Problem description >>
Check each line below for the word "layer" and give the number of lines that have it, nothing more.

Material provided >>
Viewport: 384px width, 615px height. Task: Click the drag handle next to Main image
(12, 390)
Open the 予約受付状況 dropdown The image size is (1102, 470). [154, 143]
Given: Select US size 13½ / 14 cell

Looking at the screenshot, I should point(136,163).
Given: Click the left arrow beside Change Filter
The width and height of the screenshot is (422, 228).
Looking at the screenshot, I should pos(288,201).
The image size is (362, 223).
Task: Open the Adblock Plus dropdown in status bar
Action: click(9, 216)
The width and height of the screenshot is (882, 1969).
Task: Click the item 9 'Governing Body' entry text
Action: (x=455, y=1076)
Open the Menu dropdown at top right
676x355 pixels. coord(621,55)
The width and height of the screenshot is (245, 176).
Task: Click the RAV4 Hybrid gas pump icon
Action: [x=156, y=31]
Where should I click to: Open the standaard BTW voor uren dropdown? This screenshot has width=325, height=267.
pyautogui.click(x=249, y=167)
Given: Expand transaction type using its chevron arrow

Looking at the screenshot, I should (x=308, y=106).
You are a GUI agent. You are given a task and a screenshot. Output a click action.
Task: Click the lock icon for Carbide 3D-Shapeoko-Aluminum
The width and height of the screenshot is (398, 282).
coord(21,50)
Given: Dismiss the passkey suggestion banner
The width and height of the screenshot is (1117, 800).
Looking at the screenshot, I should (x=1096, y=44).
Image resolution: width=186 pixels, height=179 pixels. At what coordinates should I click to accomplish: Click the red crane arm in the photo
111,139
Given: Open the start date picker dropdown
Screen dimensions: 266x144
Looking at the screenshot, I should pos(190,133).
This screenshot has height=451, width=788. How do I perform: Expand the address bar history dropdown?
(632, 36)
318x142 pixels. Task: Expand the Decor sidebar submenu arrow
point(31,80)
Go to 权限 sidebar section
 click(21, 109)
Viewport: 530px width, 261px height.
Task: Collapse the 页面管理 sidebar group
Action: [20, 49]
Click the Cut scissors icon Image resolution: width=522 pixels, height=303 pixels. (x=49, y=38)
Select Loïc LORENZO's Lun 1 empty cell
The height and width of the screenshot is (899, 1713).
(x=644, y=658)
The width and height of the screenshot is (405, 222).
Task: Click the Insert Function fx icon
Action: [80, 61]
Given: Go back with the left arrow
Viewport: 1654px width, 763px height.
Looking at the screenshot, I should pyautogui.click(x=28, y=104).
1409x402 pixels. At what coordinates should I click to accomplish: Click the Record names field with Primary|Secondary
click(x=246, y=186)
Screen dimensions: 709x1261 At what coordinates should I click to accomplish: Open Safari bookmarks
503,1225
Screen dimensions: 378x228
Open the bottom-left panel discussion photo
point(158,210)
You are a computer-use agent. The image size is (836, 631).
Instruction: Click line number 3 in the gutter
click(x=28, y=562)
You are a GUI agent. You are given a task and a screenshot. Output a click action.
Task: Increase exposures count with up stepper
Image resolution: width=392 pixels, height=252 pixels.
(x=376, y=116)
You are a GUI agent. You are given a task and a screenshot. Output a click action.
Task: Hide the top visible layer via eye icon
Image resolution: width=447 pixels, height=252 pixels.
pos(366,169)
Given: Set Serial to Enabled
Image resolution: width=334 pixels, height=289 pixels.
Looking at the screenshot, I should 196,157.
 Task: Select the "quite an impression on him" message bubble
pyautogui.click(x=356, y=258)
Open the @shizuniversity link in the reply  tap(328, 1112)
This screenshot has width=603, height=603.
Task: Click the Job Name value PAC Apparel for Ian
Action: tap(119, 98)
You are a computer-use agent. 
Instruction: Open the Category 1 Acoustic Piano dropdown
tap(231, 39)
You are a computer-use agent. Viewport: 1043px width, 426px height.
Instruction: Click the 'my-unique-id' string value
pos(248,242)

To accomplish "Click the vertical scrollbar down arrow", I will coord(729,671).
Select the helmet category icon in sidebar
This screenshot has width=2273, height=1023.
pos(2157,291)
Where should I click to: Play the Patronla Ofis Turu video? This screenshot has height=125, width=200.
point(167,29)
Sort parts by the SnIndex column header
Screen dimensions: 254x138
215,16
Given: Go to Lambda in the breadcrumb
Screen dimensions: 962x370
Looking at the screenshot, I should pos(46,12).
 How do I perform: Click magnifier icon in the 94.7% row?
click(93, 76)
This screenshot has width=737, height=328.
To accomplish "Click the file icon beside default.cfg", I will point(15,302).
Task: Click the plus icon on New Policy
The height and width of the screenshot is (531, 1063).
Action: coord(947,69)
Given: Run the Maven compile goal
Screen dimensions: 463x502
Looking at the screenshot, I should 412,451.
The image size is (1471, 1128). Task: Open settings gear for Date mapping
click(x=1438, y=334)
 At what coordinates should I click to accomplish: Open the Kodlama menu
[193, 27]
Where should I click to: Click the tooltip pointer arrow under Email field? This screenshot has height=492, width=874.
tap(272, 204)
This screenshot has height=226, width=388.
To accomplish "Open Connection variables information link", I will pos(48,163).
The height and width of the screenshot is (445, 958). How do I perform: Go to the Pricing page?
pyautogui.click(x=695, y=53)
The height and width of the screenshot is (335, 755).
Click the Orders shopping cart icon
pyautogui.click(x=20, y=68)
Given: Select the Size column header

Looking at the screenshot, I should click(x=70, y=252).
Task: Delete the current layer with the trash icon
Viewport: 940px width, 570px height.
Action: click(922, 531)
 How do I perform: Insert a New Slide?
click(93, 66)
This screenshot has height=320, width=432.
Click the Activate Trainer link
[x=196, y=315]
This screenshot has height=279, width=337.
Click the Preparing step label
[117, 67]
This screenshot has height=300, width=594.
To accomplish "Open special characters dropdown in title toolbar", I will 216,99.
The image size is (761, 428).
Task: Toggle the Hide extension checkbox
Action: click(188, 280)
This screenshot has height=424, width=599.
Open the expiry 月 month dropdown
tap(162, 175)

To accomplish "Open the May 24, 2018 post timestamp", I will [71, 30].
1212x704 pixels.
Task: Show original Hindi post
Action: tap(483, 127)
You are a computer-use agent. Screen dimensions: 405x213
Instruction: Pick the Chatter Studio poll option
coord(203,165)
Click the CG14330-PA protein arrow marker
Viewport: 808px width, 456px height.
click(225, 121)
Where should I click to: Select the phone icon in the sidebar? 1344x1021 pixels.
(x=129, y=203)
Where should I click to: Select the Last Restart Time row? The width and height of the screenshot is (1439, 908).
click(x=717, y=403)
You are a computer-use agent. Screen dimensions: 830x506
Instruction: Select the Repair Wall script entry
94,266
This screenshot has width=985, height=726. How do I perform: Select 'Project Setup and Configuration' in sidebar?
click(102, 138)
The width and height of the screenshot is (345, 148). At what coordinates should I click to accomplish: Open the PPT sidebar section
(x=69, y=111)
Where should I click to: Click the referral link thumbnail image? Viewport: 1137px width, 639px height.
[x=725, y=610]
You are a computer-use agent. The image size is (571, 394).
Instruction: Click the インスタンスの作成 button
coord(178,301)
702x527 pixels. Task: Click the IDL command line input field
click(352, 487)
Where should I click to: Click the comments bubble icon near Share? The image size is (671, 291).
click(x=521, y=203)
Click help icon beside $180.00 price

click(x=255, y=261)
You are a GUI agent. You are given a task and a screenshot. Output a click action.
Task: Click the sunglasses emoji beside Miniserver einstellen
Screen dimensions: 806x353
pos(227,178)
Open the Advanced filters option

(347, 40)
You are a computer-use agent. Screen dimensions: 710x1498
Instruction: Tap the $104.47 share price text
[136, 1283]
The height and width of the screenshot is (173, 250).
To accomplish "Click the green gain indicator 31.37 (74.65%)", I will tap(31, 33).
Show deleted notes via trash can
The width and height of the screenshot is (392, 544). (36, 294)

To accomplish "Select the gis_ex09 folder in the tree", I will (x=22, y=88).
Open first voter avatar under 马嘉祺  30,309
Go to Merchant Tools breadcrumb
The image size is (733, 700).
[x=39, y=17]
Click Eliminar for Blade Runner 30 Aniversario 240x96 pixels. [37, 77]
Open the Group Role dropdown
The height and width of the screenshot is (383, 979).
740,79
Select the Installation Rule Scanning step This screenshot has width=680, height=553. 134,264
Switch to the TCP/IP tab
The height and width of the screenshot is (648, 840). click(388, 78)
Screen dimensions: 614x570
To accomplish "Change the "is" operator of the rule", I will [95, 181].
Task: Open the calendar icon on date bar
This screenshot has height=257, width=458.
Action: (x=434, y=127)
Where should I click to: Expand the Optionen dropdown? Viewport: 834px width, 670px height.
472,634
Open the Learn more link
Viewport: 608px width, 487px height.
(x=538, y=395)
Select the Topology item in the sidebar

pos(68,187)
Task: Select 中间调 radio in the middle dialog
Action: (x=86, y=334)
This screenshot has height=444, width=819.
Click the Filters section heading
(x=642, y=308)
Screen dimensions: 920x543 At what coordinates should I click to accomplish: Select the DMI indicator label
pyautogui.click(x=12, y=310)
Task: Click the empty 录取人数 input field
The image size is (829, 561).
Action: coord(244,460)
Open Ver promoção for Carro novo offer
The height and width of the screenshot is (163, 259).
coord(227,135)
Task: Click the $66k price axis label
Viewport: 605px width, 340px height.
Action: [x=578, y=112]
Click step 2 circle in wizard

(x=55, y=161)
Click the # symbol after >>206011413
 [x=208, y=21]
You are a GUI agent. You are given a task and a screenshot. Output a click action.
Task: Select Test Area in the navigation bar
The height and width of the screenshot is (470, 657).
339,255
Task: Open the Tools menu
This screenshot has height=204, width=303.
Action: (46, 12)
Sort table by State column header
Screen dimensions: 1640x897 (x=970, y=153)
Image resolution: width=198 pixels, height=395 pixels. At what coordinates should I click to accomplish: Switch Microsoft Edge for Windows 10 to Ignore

Exercise response >>
2